One can only imagine the dismay that the opening minute of Klofpzeichen would have generated if played in any church. A drum beats out an irregular cadence and an organ repeatedly sounds a single, heavily-echoed note while Christa Runge’s voice streams dissynchronously from both speakers, her words excoriating German public compliance with a diseased social order that had fostered Nazism and still tolerated racism and militarism. Call it nostalgia, call it now, but if you don’t speak German you’ll probably just call it spooky-sounding. Plank’s recording, which bathes each instrument in a particular degree of reverb while maintaining clarity and separation from the other instruments, obscures the music’s improvised origins. Electronic twitches and distorted cymbals intrude when the voices pause, like roadwork that only becomes audible when the conversation stops. The text-free second side is harsher, with relatively clean peals of feedback cleaving densely echoed percussion like a putty knife. Its evocation of crumbling factory ambience and refusal of convention must have sounded bracingly alienated; now it sounds at once prescient in its prediction of Throbbing Gristle’s viscosity and stasis and sort of nostalgic if you think about what happened to that old Industrial scene.

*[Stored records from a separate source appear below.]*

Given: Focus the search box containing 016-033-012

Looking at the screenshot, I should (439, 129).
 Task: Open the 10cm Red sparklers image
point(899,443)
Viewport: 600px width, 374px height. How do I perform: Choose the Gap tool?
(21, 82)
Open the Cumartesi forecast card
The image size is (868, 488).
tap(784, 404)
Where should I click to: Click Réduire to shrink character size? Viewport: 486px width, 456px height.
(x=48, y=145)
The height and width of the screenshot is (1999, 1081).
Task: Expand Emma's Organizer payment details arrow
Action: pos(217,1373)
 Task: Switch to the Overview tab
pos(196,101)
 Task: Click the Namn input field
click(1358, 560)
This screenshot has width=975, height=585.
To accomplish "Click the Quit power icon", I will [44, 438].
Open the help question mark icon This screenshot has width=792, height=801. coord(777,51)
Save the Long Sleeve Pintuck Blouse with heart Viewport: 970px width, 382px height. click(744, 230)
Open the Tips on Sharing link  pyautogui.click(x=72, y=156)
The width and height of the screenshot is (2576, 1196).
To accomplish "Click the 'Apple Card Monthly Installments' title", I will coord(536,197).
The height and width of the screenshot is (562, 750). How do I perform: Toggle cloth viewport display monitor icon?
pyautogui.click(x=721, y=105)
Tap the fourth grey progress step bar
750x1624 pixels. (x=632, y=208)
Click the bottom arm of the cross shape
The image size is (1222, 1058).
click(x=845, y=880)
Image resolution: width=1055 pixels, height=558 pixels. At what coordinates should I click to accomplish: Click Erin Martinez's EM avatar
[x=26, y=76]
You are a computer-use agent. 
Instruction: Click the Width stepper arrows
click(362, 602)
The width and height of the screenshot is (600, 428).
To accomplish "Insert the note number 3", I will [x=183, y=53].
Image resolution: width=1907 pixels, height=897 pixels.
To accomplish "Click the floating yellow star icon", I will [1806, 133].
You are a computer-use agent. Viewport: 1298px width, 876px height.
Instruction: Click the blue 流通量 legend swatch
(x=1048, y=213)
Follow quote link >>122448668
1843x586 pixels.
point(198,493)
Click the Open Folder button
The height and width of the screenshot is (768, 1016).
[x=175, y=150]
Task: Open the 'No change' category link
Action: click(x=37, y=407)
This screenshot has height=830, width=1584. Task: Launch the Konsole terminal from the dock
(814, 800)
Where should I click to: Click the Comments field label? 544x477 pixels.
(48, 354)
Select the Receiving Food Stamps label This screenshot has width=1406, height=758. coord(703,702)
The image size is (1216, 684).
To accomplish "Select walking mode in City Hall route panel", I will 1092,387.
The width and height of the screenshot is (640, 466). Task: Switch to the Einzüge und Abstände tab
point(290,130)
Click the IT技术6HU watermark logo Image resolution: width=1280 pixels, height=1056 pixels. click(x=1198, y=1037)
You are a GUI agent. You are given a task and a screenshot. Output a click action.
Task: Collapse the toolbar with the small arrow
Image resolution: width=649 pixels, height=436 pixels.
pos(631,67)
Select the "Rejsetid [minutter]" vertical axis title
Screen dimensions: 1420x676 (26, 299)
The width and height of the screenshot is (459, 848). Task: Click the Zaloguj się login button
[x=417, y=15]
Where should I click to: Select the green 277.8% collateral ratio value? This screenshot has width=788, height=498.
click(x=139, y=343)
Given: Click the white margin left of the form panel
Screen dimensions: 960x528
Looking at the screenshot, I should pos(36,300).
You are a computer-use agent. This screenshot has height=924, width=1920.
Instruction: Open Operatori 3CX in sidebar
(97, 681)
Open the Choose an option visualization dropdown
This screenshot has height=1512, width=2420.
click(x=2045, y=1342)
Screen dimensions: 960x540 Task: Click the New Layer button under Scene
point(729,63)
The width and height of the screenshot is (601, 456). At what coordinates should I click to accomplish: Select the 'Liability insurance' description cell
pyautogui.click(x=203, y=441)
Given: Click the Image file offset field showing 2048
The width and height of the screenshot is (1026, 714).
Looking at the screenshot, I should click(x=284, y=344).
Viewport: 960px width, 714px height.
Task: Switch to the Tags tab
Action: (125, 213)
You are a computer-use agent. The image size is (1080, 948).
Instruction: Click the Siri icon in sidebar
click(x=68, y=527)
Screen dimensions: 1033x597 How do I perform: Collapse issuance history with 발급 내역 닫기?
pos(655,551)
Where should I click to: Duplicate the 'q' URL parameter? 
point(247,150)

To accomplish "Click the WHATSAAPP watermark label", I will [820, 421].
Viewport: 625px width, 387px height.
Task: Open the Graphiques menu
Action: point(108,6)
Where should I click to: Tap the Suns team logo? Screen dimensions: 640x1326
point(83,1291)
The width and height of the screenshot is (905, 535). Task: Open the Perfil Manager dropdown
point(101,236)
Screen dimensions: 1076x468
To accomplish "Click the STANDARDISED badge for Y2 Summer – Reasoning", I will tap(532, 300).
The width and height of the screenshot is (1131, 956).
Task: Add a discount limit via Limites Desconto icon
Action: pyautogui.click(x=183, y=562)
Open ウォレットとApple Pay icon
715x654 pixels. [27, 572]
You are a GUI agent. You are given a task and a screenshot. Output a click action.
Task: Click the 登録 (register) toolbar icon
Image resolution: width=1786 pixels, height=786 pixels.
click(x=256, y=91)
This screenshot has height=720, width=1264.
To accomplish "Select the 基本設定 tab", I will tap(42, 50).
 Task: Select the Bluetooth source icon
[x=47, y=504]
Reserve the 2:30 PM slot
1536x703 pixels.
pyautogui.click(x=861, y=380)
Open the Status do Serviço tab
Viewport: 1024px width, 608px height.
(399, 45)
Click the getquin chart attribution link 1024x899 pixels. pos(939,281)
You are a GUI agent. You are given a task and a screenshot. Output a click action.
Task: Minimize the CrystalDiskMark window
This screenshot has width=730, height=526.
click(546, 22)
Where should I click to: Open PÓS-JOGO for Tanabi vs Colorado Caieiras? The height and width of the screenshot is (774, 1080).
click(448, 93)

But it’s precisely people who care about such things, more than Cluster fans trying to get to the source, who are likely to play these CDs more than once. Zwei-Osterei swaps a male voice, equally declamatory in delivery, paired with remorselessly sawed cello. The flip side is harsher than its predecessor, with its combination of primitive percussive bashing and canyon-broad peals of feedback, but less strange to ears conditioned by a couple decades of Sonic Youth and free noise. Compared to contemporary noise-making, it’s sparser and better for it. Eruption came a bit later. Taken from the group’s 12th and final concert and released as a privately pressed LP, it sounds quite a bit like the side twos of its predecessors. The absence of voices make it a more consistent musical experience, but that similarity probably shows why Kluster had to split. Schnitzler wasn’t a guy to do any one thing for long, while Moebius and Roedelius’s subsequent work has eagerly embraced durational process.